(Collected data entries)
----------------
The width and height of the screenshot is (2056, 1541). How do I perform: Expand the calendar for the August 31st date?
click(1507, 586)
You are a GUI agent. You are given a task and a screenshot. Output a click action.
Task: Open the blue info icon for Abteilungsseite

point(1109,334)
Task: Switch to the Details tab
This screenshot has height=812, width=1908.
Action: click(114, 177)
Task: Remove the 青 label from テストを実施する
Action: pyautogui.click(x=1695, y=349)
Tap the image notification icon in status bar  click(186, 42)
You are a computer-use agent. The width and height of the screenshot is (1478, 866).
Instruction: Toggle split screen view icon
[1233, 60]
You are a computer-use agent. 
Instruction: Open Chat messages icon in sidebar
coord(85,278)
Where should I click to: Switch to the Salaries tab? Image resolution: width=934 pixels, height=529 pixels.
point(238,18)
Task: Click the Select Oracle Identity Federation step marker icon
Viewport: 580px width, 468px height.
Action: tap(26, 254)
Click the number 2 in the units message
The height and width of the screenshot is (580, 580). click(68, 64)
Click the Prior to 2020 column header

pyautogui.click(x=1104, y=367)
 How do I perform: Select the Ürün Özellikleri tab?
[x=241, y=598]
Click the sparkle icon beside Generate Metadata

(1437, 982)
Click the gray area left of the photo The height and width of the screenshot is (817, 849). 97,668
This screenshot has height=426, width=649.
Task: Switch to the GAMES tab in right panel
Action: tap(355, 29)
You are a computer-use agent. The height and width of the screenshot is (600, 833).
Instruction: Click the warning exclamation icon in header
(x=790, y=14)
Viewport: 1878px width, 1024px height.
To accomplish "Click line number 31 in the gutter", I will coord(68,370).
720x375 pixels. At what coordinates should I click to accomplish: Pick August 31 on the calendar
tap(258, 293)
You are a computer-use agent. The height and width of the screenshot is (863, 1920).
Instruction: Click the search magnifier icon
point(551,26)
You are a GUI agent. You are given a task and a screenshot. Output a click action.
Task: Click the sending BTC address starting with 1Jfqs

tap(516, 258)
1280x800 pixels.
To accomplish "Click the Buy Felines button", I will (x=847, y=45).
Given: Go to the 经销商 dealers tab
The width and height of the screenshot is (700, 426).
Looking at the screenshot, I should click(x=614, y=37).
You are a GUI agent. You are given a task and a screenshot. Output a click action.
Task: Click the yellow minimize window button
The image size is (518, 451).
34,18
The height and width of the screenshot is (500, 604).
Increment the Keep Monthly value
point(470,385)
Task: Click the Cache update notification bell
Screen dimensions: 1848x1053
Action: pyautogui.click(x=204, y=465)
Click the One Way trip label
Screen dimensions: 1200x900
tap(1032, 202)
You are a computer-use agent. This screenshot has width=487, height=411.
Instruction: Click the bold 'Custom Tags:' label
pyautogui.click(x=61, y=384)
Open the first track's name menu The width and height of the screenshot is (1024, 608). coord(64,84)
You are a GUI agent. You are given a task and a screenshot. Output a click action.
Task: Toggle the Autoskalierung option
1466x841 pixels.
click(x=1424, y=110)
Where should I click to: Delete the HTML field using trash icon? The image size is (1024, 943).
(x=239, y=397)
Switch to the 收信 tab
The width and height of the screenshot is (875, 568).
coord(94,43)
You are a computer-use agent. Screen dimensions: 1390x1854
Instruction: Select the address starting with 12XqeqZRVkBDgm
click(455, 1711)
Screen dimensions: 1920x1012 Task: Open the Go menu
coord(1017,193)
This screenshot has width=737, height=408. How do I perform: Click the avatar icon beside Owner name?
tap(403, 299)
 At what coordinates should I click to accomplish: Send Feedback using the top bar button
----------------
● Exercise description
Return the data in full, with each line kept exactly as it is.

● Solved problem
The width and height of the screenshot is (2056, 1541). How do I perform: Expand the calendar for the August 31st date?
click(1507, 586)
You are a GUI agent. You are given a task and a screenshot. Output a click action.
Task: Open the blue info icon for Abteilungsseite

point(1109,334)
Task: Switch to the Details tab
This screenshot has height=812, width=1908.
Action: click(114, 177)
Task: Remove the 青 label from テストを実施する
Action: pyautogui.click(x=1695, y=349)
Tap the image notification icon in status bar  click(186, 42)
You are a computer-use agent. The width and height of the screenshot is (1478, 866).
Instruction: Toggle split screen view icon
[1233, 60]
You are a computer-use agent. 
Instruction: Open Chat messages icon in sidebar
coord(85,278)
Where should I click to: Switch to the Salaries tab? Image resolution: width=934 pixels, height=529 pixels.
point(238,18)
Task: Click the Select Oracle Identity Federation step marker icon
Viewport: 580px width, 468px height.
Action: tap(26, 254)
Click the number 2 in the units message
The height and width of the screenshot is (580, 580). click(68, 64)
Click the Prior to 2020 column header

pyautogui.click(x=1104, y=367)
 How do I perform: Select the Ürün Özellikleri tab?
[x=241, y=598]
Click the sparkle icon beside Generate Metadata

(1437, 982)
Click the gray area left of the photo The height and width of the screenshot is (817, 849). 97,668
This screenshot has height=426, width=649.
Task: Switch to the GAMES tab in right panel
Action: tap(355, 29)
You are a computer-use agent. The height and width of the screenshot is (600, 833).
Instruction: Click the warning exclamation icon in header
(x=790, y=14)
Viewport: 1878px width, 1024px height.
To accomplish "Click line number 31 in the gutter", I will coord(68,370).
720x375 pixels. At what coordinates should I click to accomplish: Pick August 31 on the calendar
tap(258, 293)
You are a computer-use agent. The height and width of the screenshot is (863, 1920).
Instruction: Click the search magnifier icon
point(551,26)
You are a GUI agent. You are given a task and a screenshot. Output a click action.
Task: Click the sending BTC address starting with 1Jfqs

tap(516, 258)
1280x800 pixels.
To accomplish "Click the Buy Felines button", I will (x=847, y=45).
Given: Go to the 经销商 dealers tab
The width and height of the screenshot is (700, 426).
Looking at the screenshot, I should click(x=614, y=37).
You are a GUI agent. You are given a task and a screenshot. Output a click action.
Task: Click the yellow minimize window button
The image size is (518, 451).
34,18
The height and width of the screenshot is (500, 604).
Increment the Keep Monthly value
point(470,385)
Task: Click the Cache update notification bell
Screen dimensions: 1848x1053
Action: pyautogui.click(x=204, y=465)
Click the One Way trip label
Screen dimensions: 1200x900
tap(1032, 202)
You are a computer-use agent. This screenshot has width=487, height=411.
Instruction: Click the bold 'Custom Tags:' label
pyautogui.click(x=61, y=384)
Open the first track's name menu The width and height of the screenshot is (1024, 608). coord(64,84)
You are a GUI agent. You are given a task and a screenshot. Output a click action.
Task: Toggle the Autoskalierung option
1466x841 pixels.
click(x=1424, y=110)
Where should I click to: Delete the HTML field using trash icon? The image size is (1024, 943).
(x=239, y=397)
Switch to the 收信 tab
The width and height of the screenshot is (875, 568).
coord(94,43)
You are a computer-use agent. Screen dimensions: 1390x1854
Instruction: Select the address starting with 12XqeqZRVkBDgm
click(455, 1711)
Screen dimensions: 1920x1012 Task: Open the Go menu
coord(1017,193)
This screenshot has width=737, height=408. How do I perform: Click the avatar icon beside Owner name?
tap(403, 299)
 At what coordinates should I click to accomplish: Send Feedback using the top bar button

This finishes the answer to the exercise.